In the first three months of 2011 just over 20 million CDs were sold in the UK, but this figure dropped to 15.3 million in 2012 – a drop of 25%. Sales of vinyl in the UK experienced growth in 2011 of almost 40% over 2010 figures but still only account for 19.5% of non-download sales. In 2011, according to IFPI, worldwide sales of downloaded singles and albums rose by 17% with some countries (US and S.Korea) deriving over half of their sales of music from downloaded sources. IFPI estimates that 32% of record companies’ revenues are derived from digital channels.

Let’s accept then that vinyl is a bit of a niche product, CD sales are waning and that digital downloads are what the future holds for the purchase of our new music.

When I was younger every album came with an inner sleeve proclaiming that “Home Taping is Killing Music” and I, like everyone else ignored this and merrily taped friends albums until I could afford to buy the real deal.

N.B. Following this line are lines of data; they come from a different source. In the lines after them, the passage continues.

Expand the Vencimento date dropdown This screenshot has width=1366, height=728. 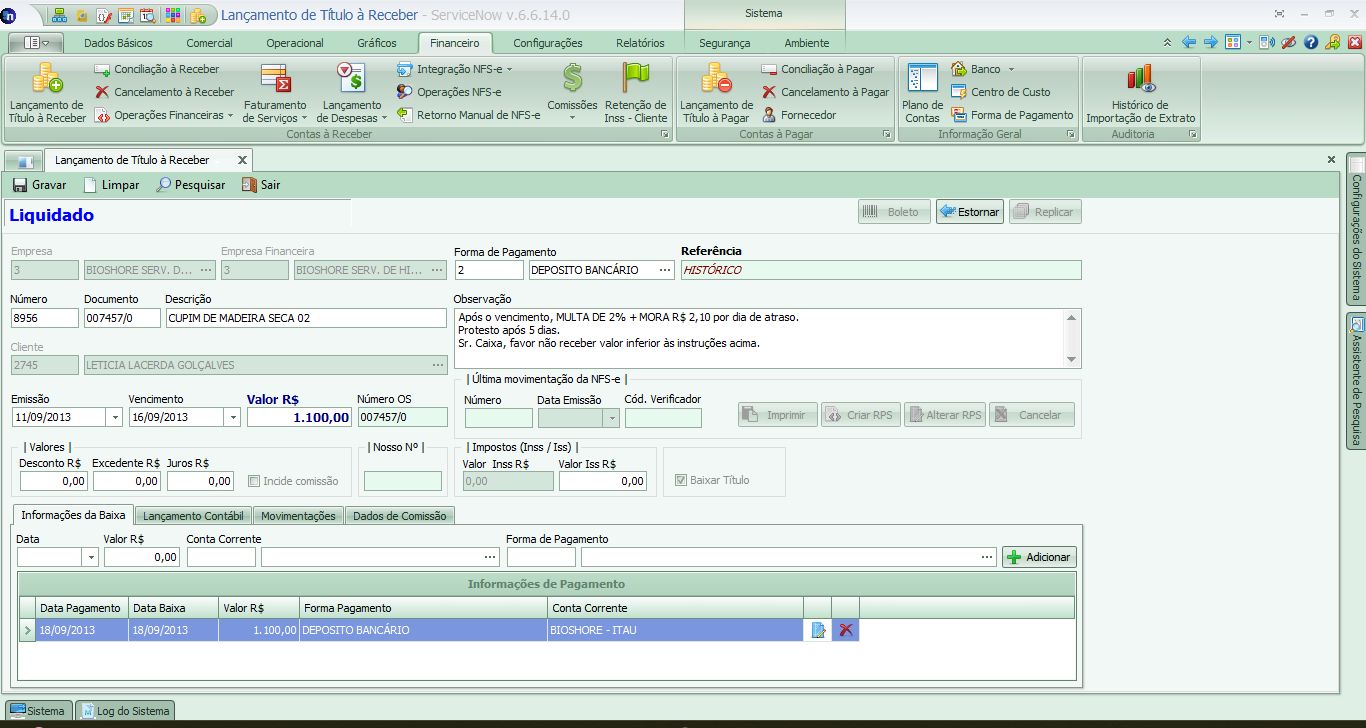pyautogui.click(x=232, y=417)
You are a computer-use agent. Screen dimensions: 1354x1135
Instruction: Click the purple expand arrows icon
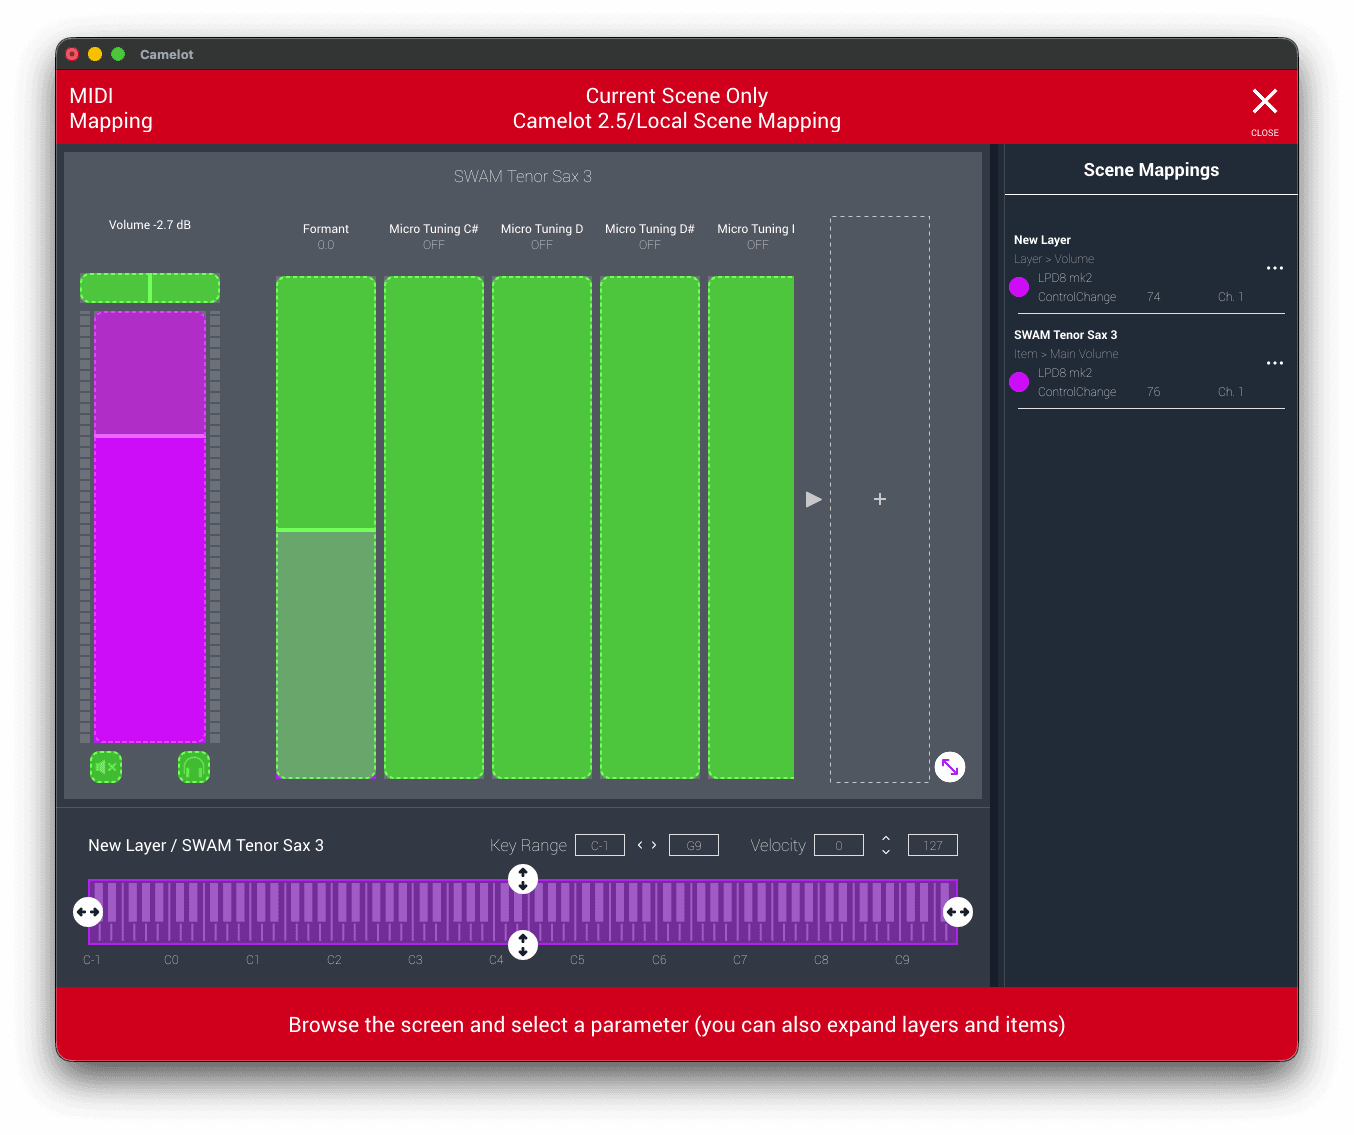coord(949,767)
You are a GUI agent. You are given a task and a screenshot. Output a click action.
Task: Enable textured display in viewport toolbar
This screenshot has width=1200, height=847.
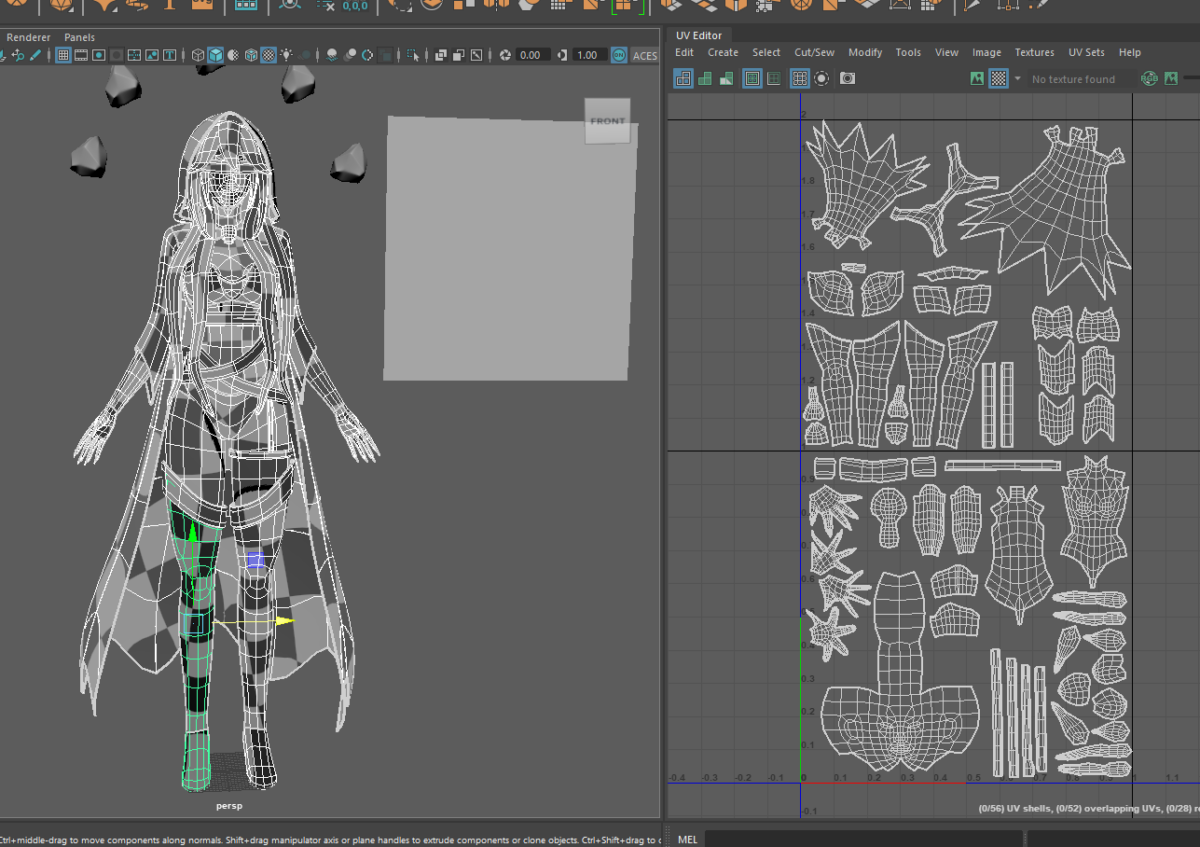point(268,55)
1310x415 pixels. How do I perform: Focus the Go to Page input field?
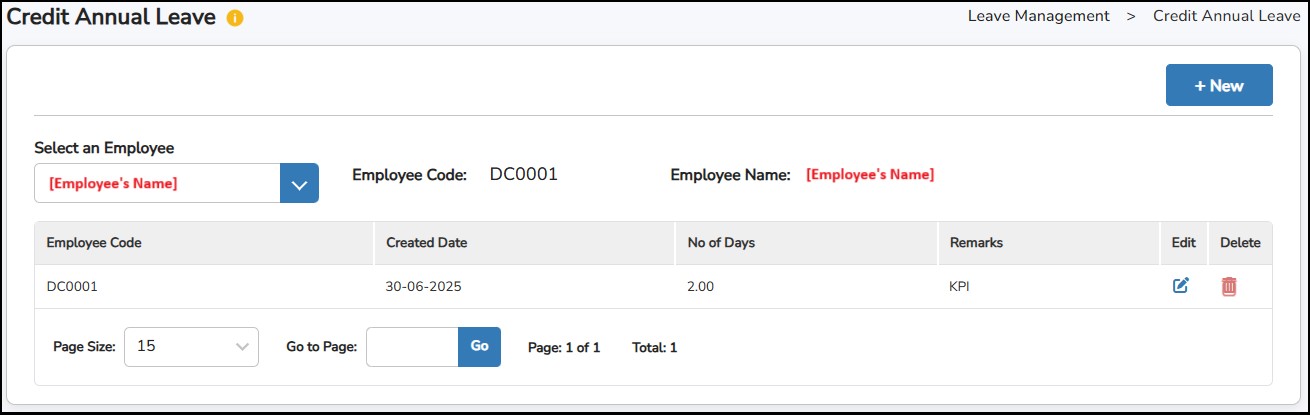coord(412,347)
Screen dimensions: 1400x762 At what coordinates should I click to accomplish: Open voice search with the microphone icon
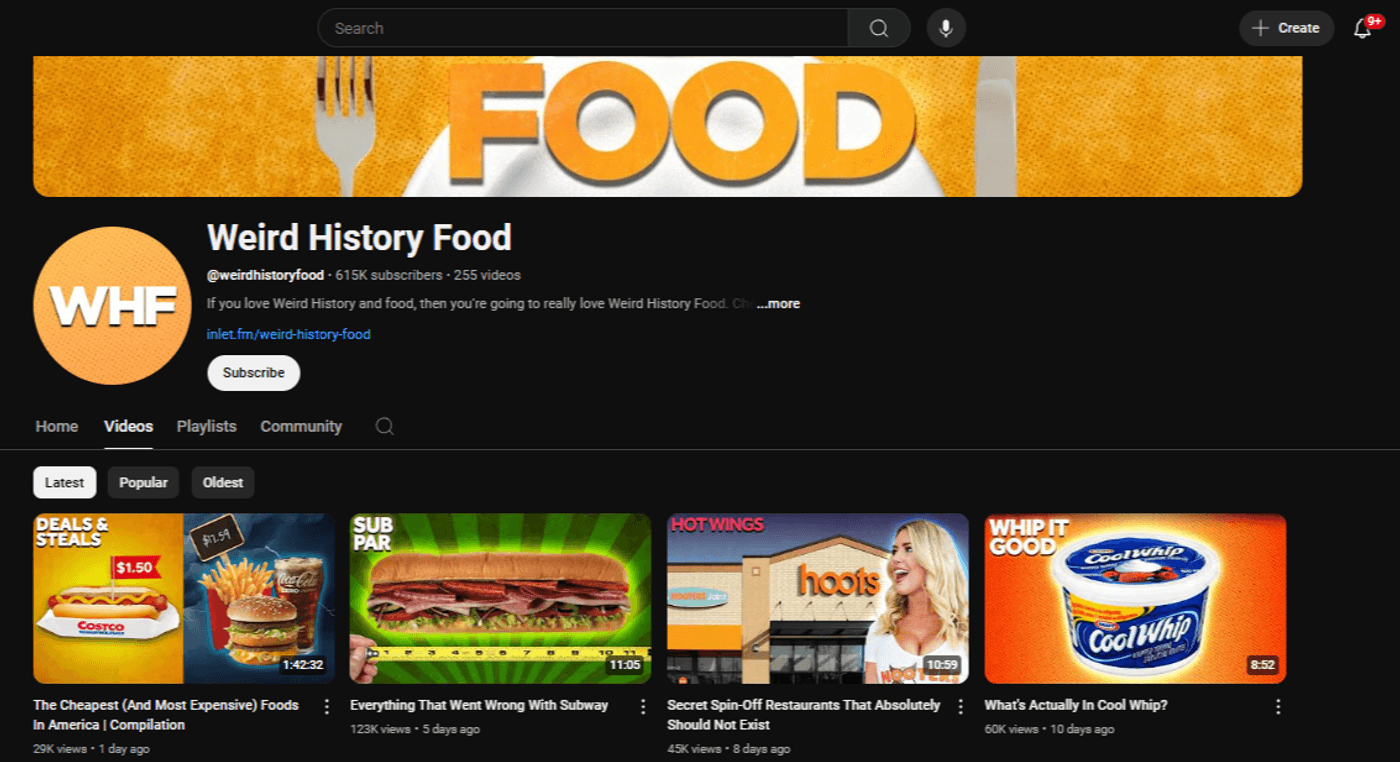945,28
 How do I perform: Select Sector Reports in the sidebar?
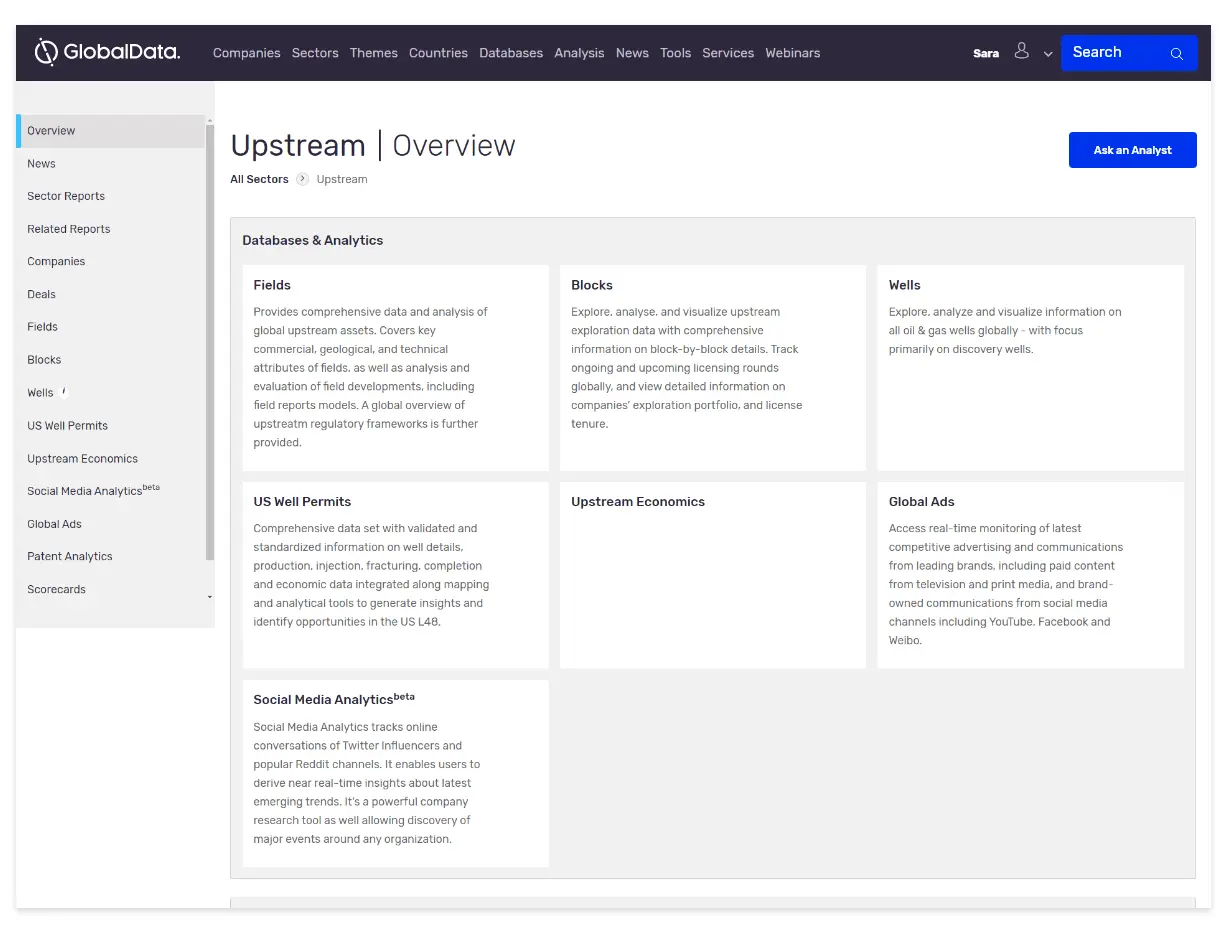click(x=66, y=197)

But I did buy records! At the time if you wanted to get good quality reproduction the only option was to go out and buy the record. The taped cassette was fine for getting a feel of the music, but it wasn’t a long term solution. Everyone I knew at the time taped music either from the radio or from friends, but they also went out and bought records and as a result record sales were healthy.

So where does this leave us? The future lies, without a shadow of a doubt, in downloaded music, but what is being done to maintain the quality and what are the consequences of low quality downloads. As Hifi Pig reported a while ago Neil Young is backing the hi-res download format Pono, but in the main downloads from legitimate sites are of lower quality than those that can be downloaded from illegal sources. This to my mind is playing into the hands of the pirates, particularly when we are talking about back catalogue material.

We all understand the benefits to the record companies in a move towards downloaded files, but unless they make available high quality lossless files the norm rather than the exception there will be several knock on effects. The main effect to my mind is that people that care about high quality files will source their high quality downloads from illegal sources which, in the longer term, is neither good for the consumer, the record companies or the recording artists themselves.

The solution is quite simple to my mind – make high quality, lossless downloads the norm and sell them at a price that reflects the real-term material costs of the product.

What are your thoughts? Have i got it wrong?